Much of the conversation focused on the proposed SCORE Act, a House bill that has stalled in Congress but could serve as a framework for nationwide standards governing athlete compensation, transfers, and eligibility rules. House Speaker Mike Johnson suggested momentum may now exist to advance the measure.

Participants also debated new revenue strategies to offset the rising costs associated with athlete payments. One proposal involved revising the Sports Broadcasting Act to allow college conferences to collectively negotiate television rights—an approach supporters argue could unlock billions in additional revenue.

Texas Tech regent Cody Campbell, an advocate of the idea, estimated the change could generate roughly $6 billion to support football, basketball, and Olympic sports over the long term. Campbell offered to participate in a smaller advisory group helping shape Trump’s planned executive order, though officials from the Southeastern Conference and Big Ten disputed the revenue projections.

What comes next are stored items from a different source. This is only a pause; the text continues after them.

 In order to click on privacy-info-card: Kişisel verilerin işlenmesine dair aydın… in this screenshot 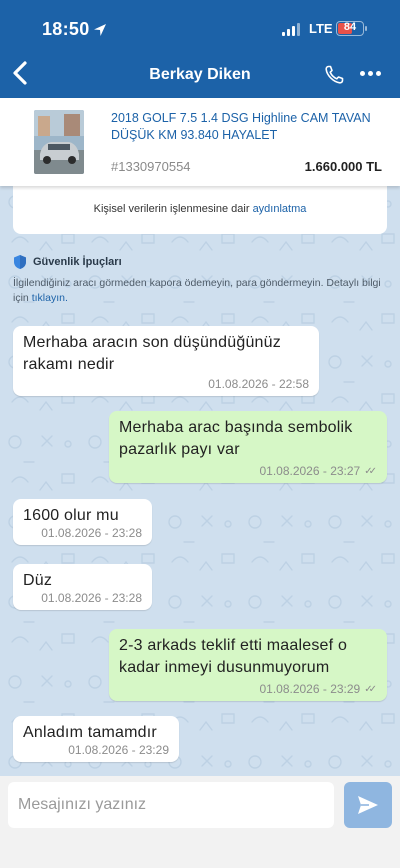, I will do `click(200, 210)`.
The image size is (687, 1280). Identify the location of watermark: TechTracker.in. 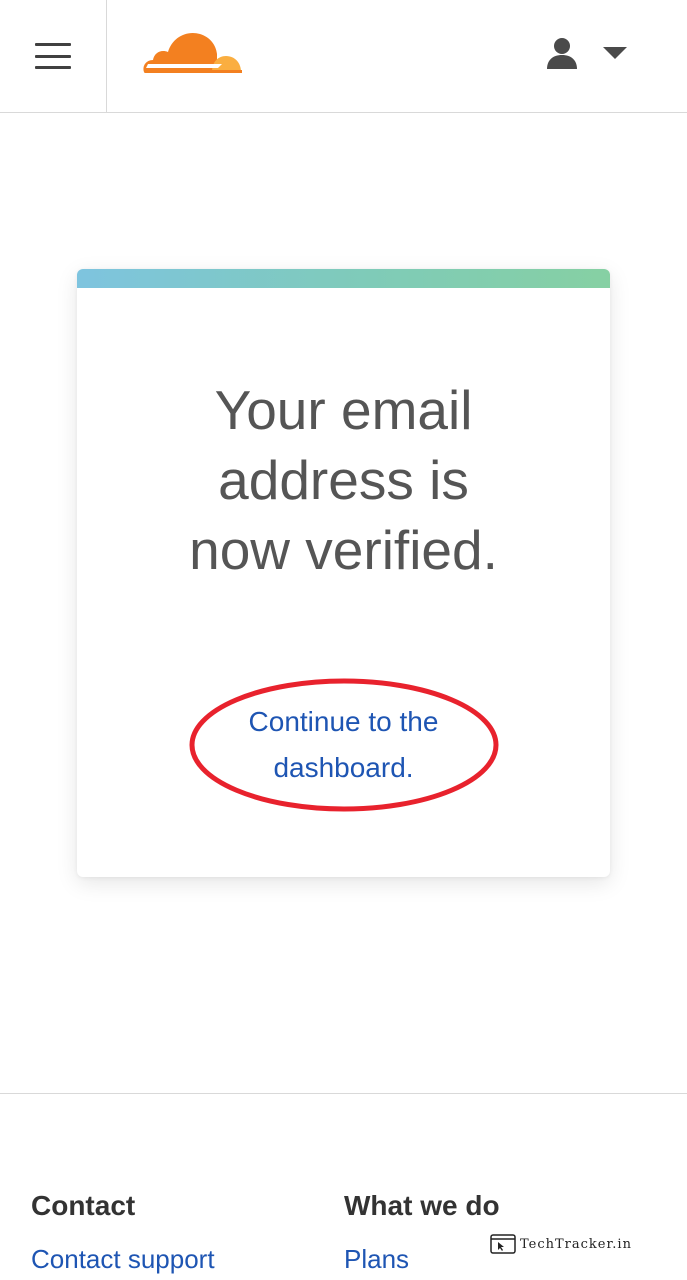
(561, 1244).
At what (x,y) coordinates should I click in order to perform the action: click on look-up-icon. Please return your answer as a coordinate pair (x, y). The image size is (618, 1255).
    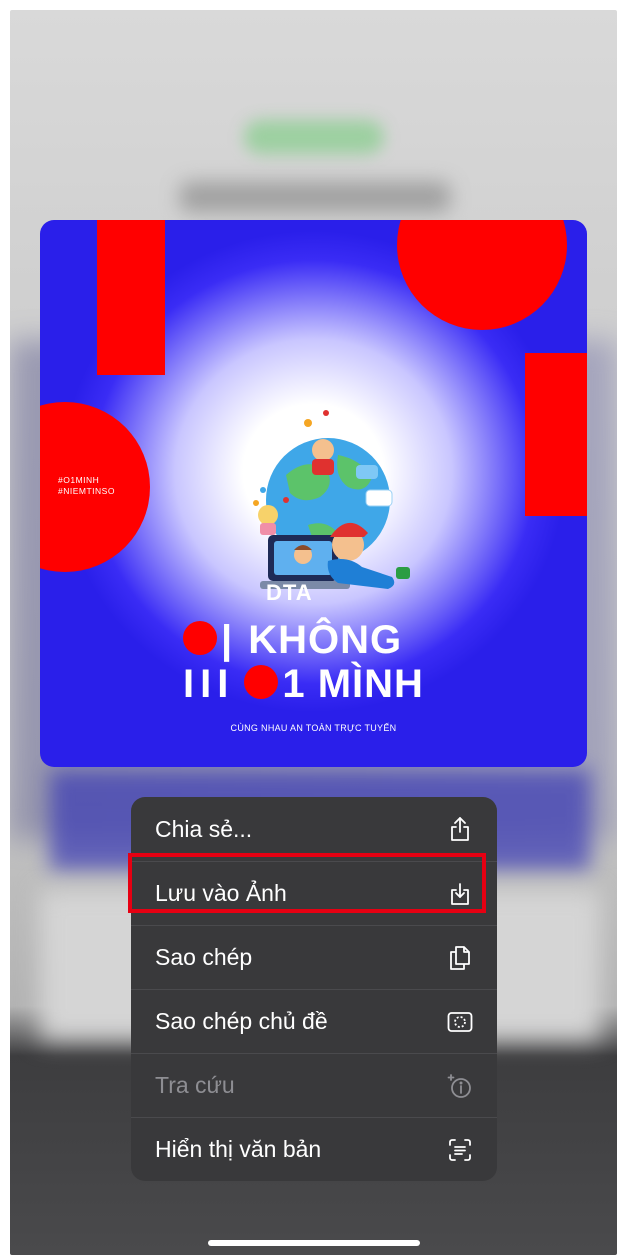
    Looking at the image, I should click on (460, 1086).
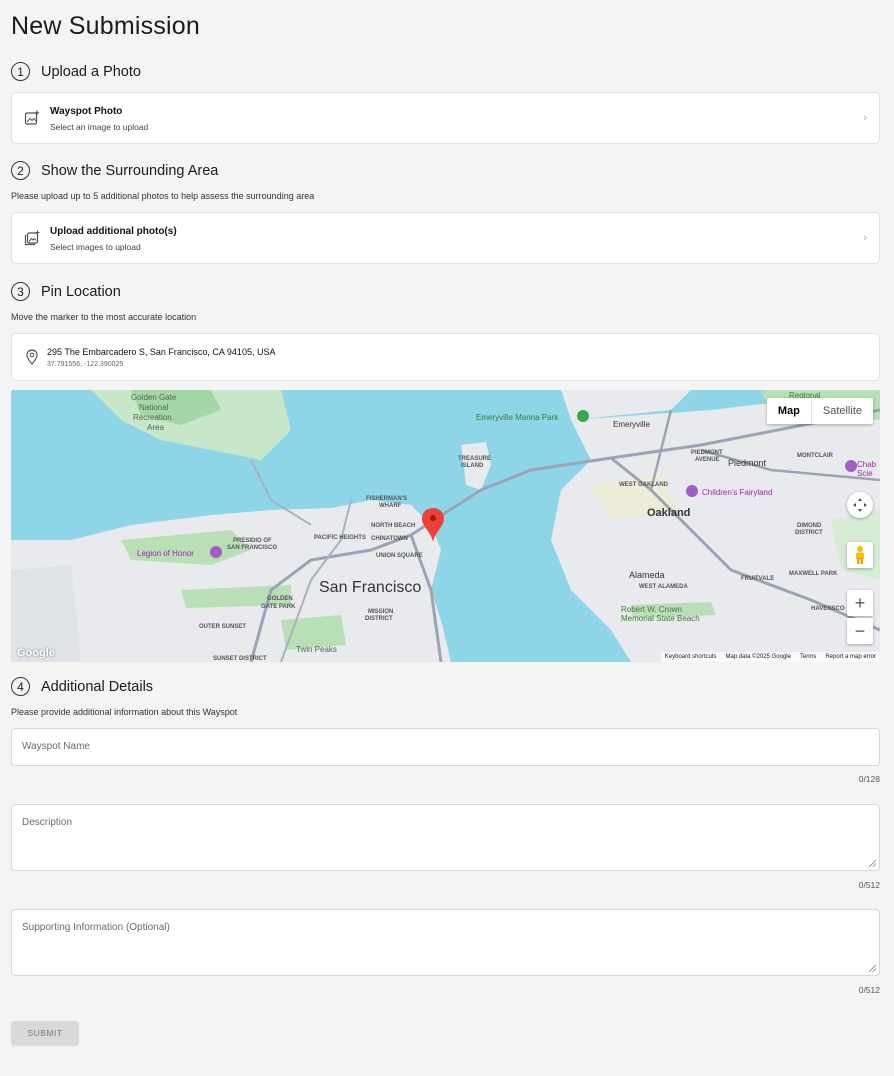 Image resolution: width=894 pixels, height=1076 pixels. I want to click on svg-text: HAVENSCO, so click(828, 609).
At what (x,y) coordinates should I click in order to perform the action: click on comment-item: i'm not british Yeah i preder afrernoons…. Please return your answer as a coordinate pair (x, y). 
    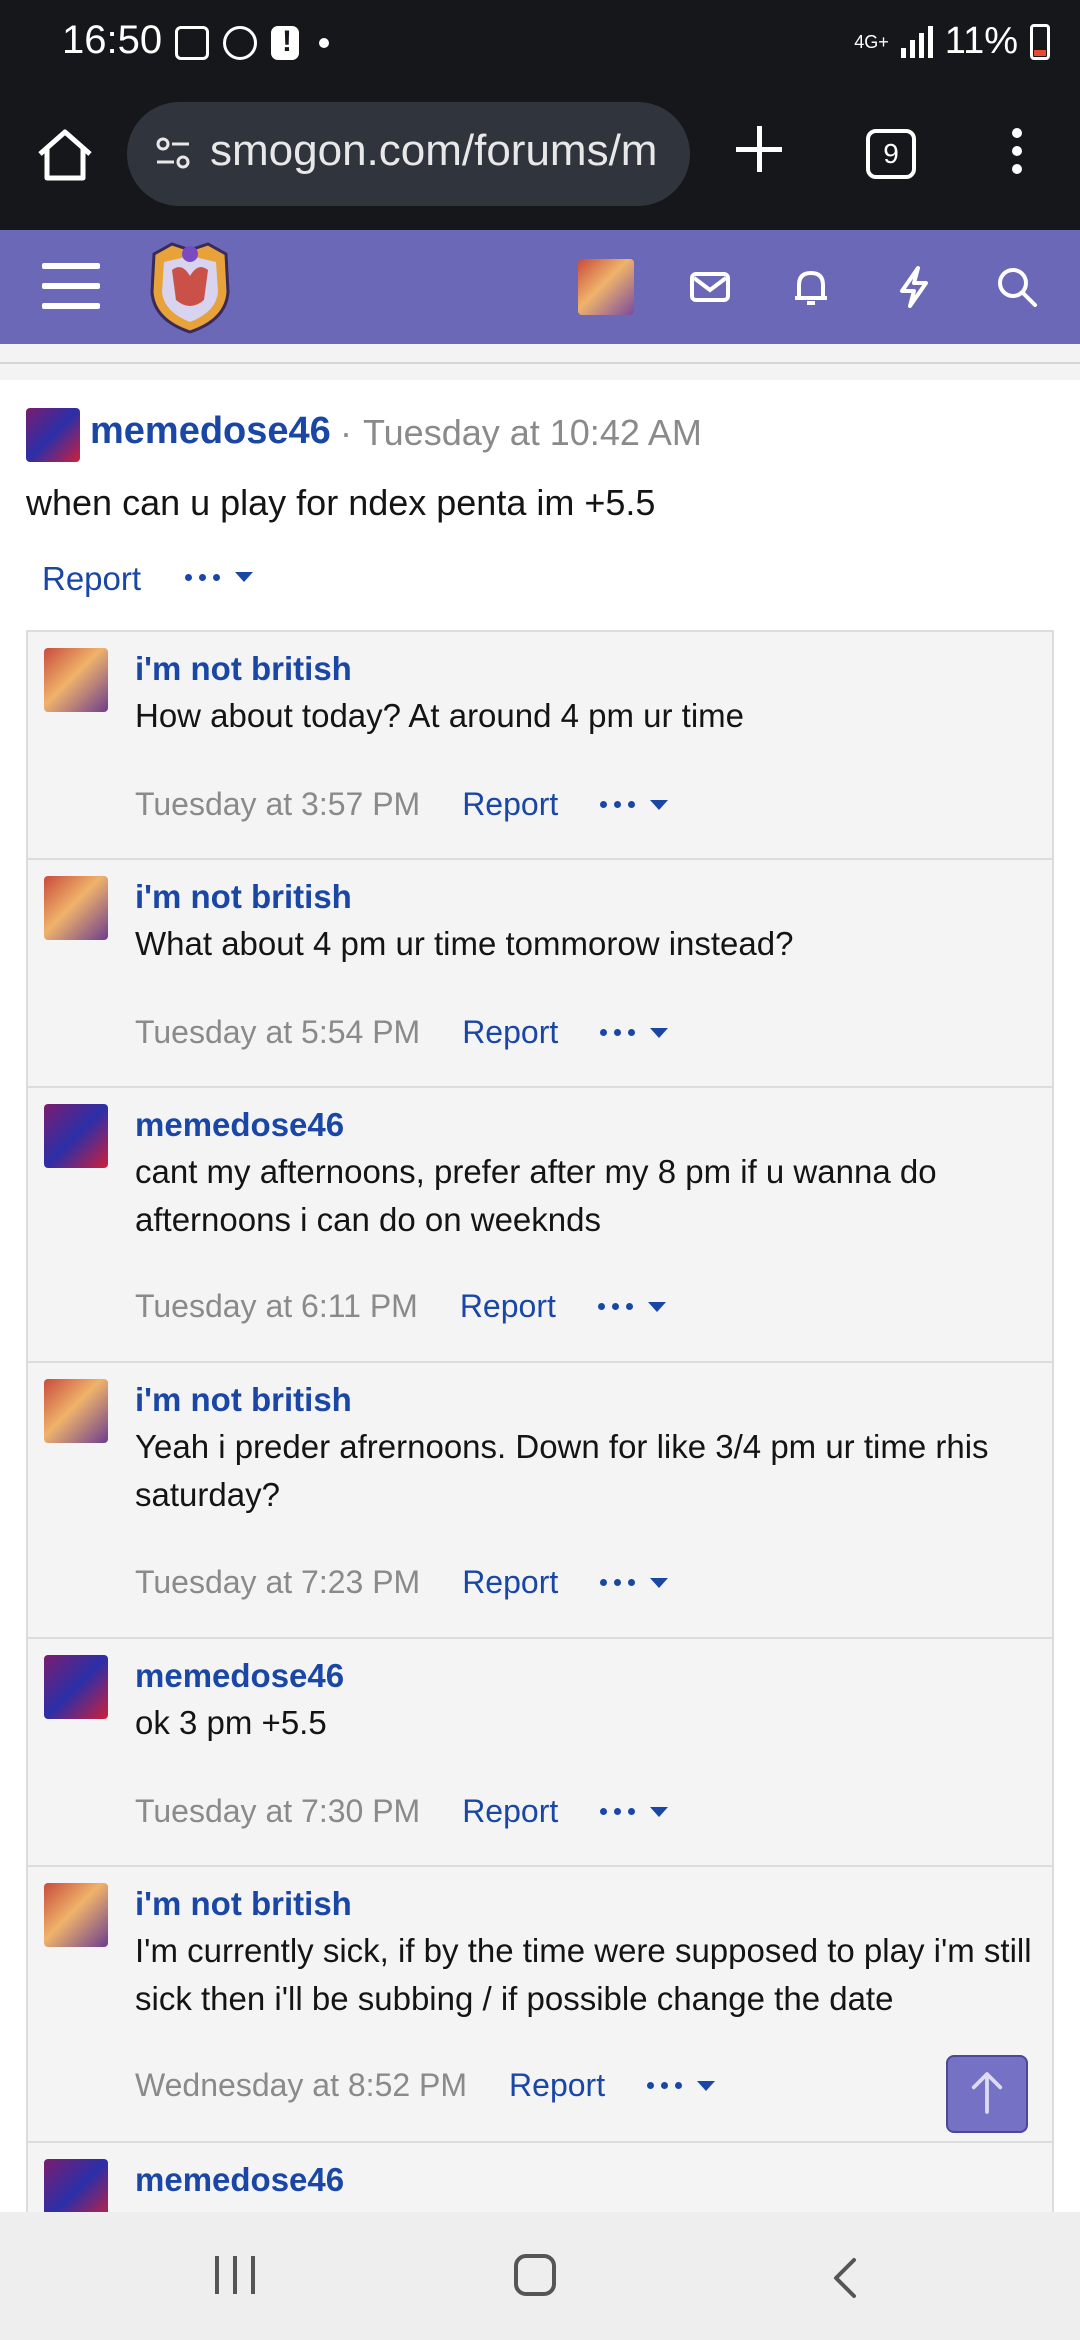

SEC Commissioner Greg Sankey urged broader Senate involvement in the reform effort, arguing the issue extends beyond simply finding new revenue streams.

“This is not about revenue, this is about structures and national standards,” Sankey said.

One provision under discussion is a limited antitrust exemption for the NCAA—an idea supported by many athletic administrators but opposed by numerous Democrats who argue it could weaken athletes’ legal rights.

Sen. Ted Cruz (R-Texas), whose committee would play a key role in any Senate legislation, warned that the clock is ticking for universities struggling to manage the new financial reality.

“If we wait another year, wait another two years, the programs in your state are going away and the students in your state are losing their scholarships,” Cruz warned. “It would be an absolute travesty if we let that happen.”

Whether Washington can impose order on a billion-dollar sports industry built on tradition, television contracts, and booster money remains an open question. But the debate, once confined to campus boardrooms and NCAA meetings, has now landed firmly in the national political arena.